- What this exercise asks -
[1] Answer these questions from the text on addiction and family, one answer per line, marked (a), (b), (c) like the questions:
(a) How long did the mother go without hearing from her son?
(b) In the words credited to Luther, which things does he say he still has?
(c) Why did the friend turn to heroin?
[2] In the text on addiction and family, put this sentence into Spanish: "Then one day her son walked in the door, clean and sober, had his own place to live and a job!"
[3] Write the next part of the text on addiction and family, picking up right after its last line.

(Selected excerpt Opens)

Letting Go

A woman’s son had taken her to the point of bankruptcy with his constant drug use, legal troubles from arrests, and not working. When he was jailed she made sure he had money on his book for food and necessities. She ignored what she was told about enabling her son’s bad behavior. “I love my son, I just can’t let him go hungry, be homeless, what kind of a parent would I be?”

She finally had to surrender and told her son he was not welcome back home until he had a job and was clean and sober. She made this hard decision knowing she may never see her son again, he may die alone, freeze to death, or even starve! But she would lose her home if he stayed and continued doing nothing other than sponging off of her. She feared finding him dead in their home.

For five years she never heard from Him. She was heart-broken, fearing the worst but continued to pray to God in hope for his safety and recovery.

Then one day her son walked in the door, clean and sober, had his own place to live and a job! He had also found Christ and was in the ministry!

She had finally let go and let God. There is hope when we make the decision to trust Him. Luther said, “I’ve held many things in my hands and lost them all. But those things I placed in God’s hands I still have.”

I hope this little true story helps parents who don’t know how to let go. I certainly know it is hard. Pray, give the care of your child into His hands, or as one man said, “Pray and let God worry.”

Recovering Self (boundaries for families)

Still in a fog from years of self-abuse and addictions to alcohol and drugs, a newcomer cannot see hours ahead, let alone planning all of the daily activities they must eventually return to. They include: finding a job, looking for a place to live, recovery meetings that are a must, and perhaps doing for others…this is the hardest to see for them. So many of their friends and family feel that now, the wayward family member is in recovery, they are in a program so everything is normal again. Not so. This early part of staying clean and sober is where they need the most help…even more so than when they were actively using.
Here’s where so many quit and get right back in the dung heap they just escaped from. Someone very close to me has been dealing with this issue for quite some time. They were the go-to family member, no matter what the problem in the family was, until an injury, then prescribed medicine, and suddenly the prescribing MD yanked the medication away, and the result: pain meds were bought off of the street until they were no longer affordable. Heroin was cheaper, that’s where my friend found the pain relief and the feeding of the addiction.
Fix you for me please!
Of course, the family wanted them clean again to help them with their problems. Within a few weeks of recovery meetings they asked, “do you have to go to a meeting again tonight?” That makes me want to cry and laugh hysterically at the same time. The truth is that the family needs rehab for their self-centeredness. They don’t do this out of not caring for the one that I speak of, they want their “fix” administrated by the only family member who can fix them, they think. Ego-centric.

(Selected excerpt Closes)
(Input data Opens)

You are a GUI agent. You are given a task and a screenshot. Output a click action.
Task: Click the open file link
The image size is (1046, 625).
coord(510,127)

(Input data Closes)
(Input data Opens)

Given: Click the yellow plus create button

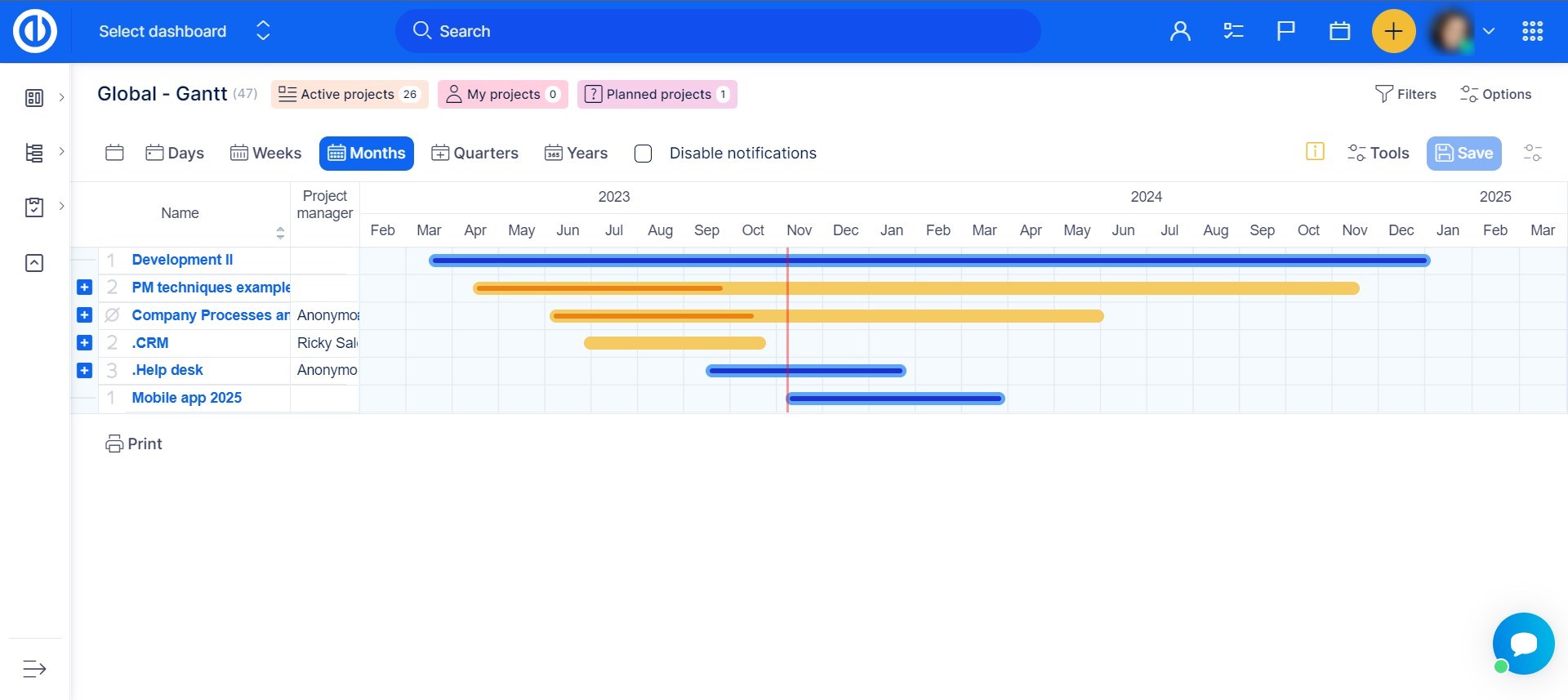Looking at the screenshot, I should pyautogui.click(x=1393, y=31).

(Input data Closes)
(Input data Opens)

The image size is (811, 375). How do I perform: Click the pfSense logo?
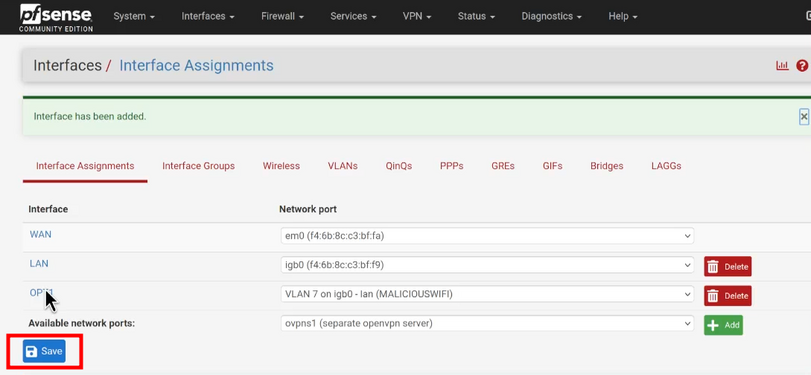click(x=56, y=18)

(Input data Closes)

- Answers for the tasks -
[1]
(a) Five years.
(b) The things he placed in God's hands.
(c) Heroin was cheaper once street pain meds were no longer affordable.

[2] ¡Entonces, un día, su hijo entró por la puerta, limpio y sobrio, con su propio lugar donde vivir y un trabajo!

[3]
The addict and the alcoholic have this one thing in common, finding themselves and their purpose renewed. They both feel meaningless and do for some time after sobering up. Though some snap out of it fairly quick, some take years.
The Big New Fix
The fix isn’t made by a week of recovery, or 28 days in rehab. Time, listening, and prayer, lots of prayer, that is the direction of finding yourself. It is better, no matter the situation, that you stay away from family if necessary to discover yourself again. They will not like this at all. They will act like little babies, and say they wash their hands of you again. You may be tempted to cave, and take care of their problem, but it is better if you allow yourself to heal and bring real help to them in time…boundaries. You can very easily become the go to person for them again, in a very different way. You can set boundaries that you will take them so far, they must complete actions to solve their own problems.
The flip side of that is that if you do not set those boundaries, they will never get better. You will be helping them lifelong, like my friend. You see, to find yourself and your purpose, may only happen as you allow them to do the same without your help. It is a tough decision. You can rediscover yourself and purpose once clean and sober, but you must realize that recovery has to come first, and sometimes those that you love can be the biggest hang-up to your recovery.
Yeah, this is true, but the kids have practice, I have to help my spouse out with this and I really want to see them practice, you say. I admire people that want involvement in their children’s activities. But if you do not get the help you need, you may end up where you were before, addicted and hopeless…again.
Thanks for reading, God bless and keep you all.